The integration of automated analyses has been quite useful in enhancing our understanding of dry eye. Numerical scales are the mainstay used by most practitioners and clinical researchers to quantify and classify the extent and quality of ocular redness in patients with dry eye. In order to supplement the subjective evaluation of a clinical grader, however, automated detection of hyperemia has been utilized to provide increased repeatability and sensitivity. Dry eye is particularly well suited for automated detection of redness because hyperemia occurs as horizontal banding over the conjunctiva.8 Computerized technologies are also showing their utility in assessing lissamine green staining severity (Lane K, et al. IOVS 2013;54: ARVO E-Abstract 6045).

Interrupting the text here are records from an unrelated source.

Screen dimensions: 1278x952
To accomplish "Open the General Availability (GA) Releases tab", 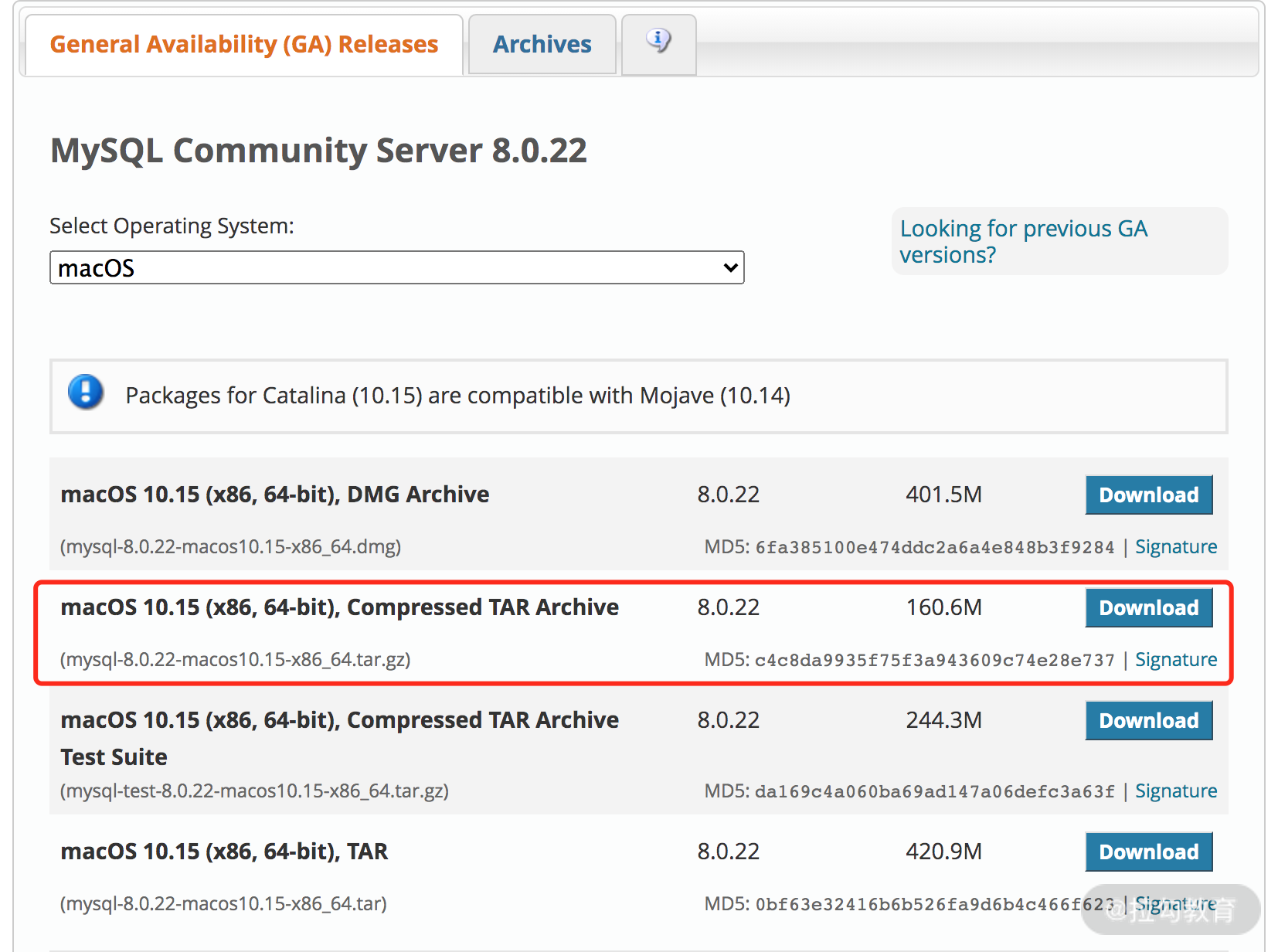I will tap(243, 45).
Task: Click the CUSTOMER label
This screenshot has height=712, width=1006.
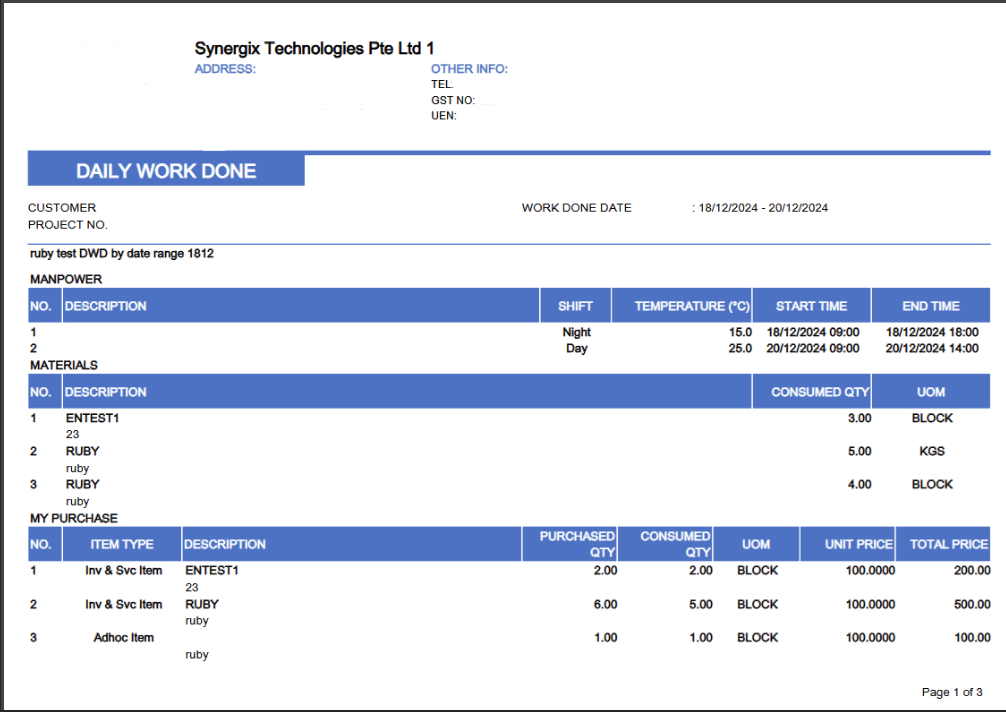Action: point(61,207)
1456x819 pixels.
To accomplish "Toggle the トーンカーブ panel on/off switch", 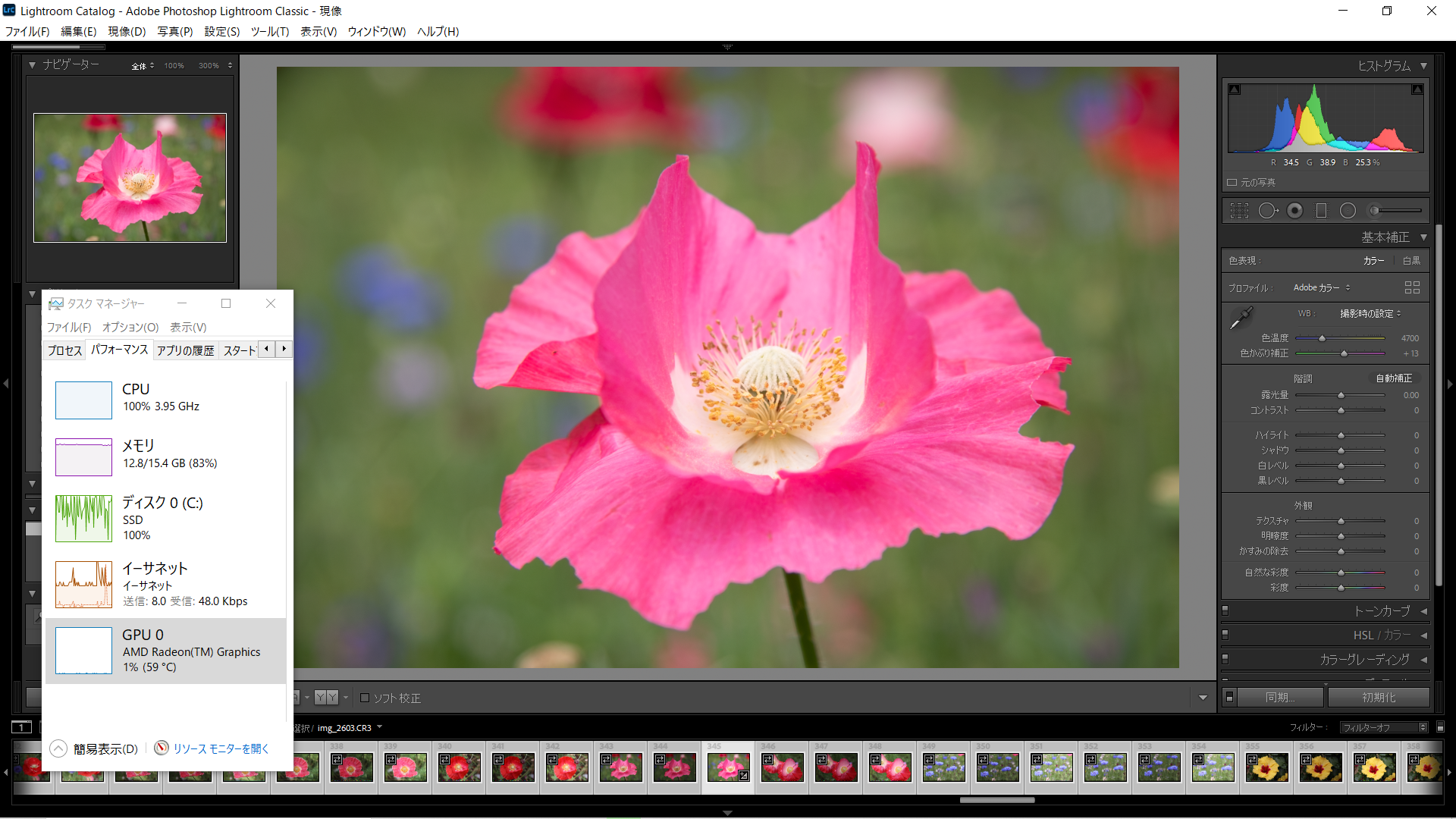I will 1225,610.
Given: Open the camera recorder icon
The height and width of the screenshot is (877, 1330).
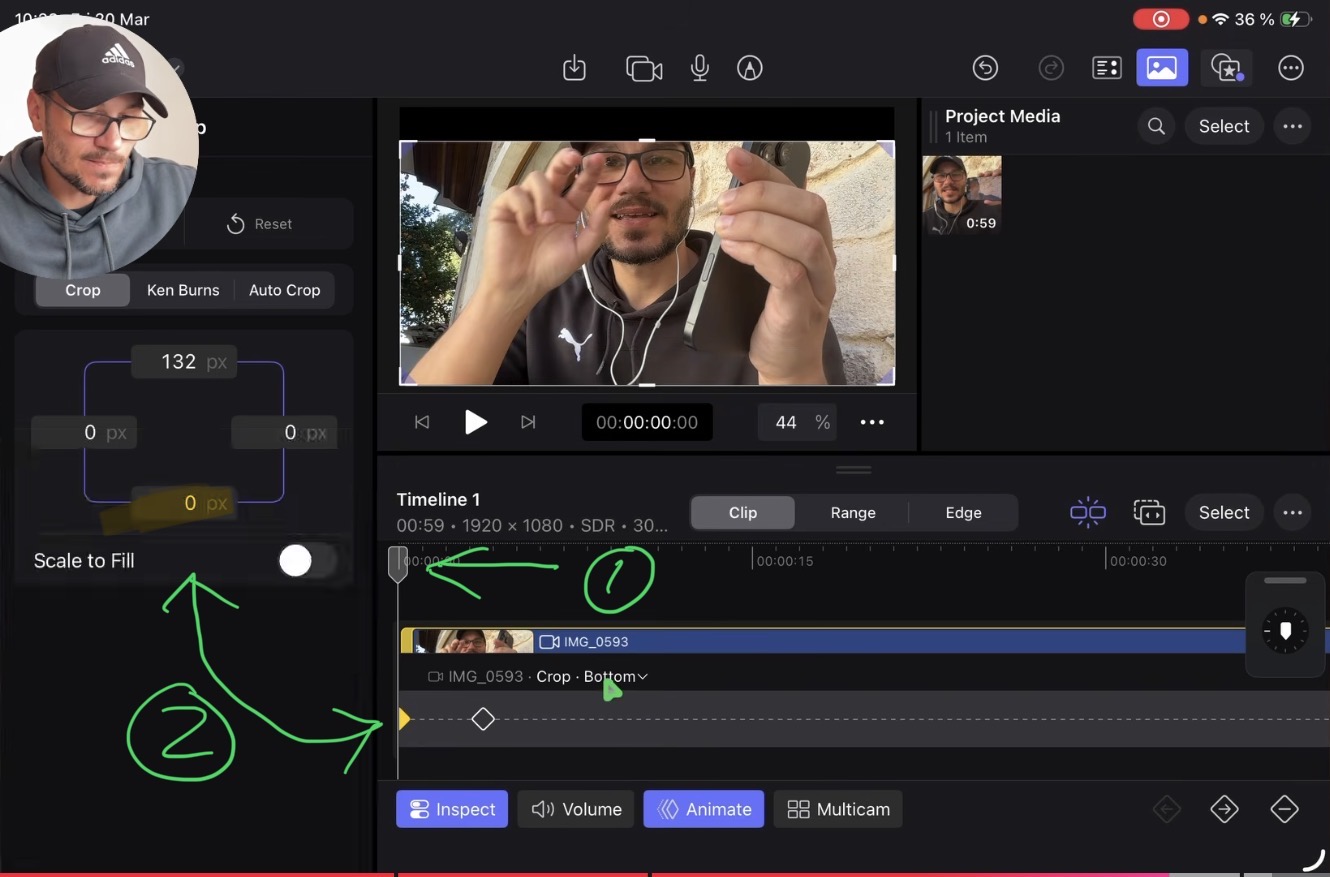Looking at the screenshot, I should (644, 68).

As of late, there has also been buzz within the industry regarding mucins and their impact on the tear film of the ocular surface. Being able to measure levels of mucin in the tear film may give way to additional therapies targeted at stimulating mucin secretion. Any defect in the aqueous, lipid, and/or mucin layers of the tear film can cause and/or exacerbate dry eye symptoms, so targeting these layers for potential treatments is of utmost importance.
Advancements in technology and our evergrowing understanding of dry eye will surely help generate future therapies for those plagued by the symptoms of the disease. What we don’t know, we will seek to learn, and what we do know, we will capitalize on in the hopes of coming full circle with our attempts to combat dry eye.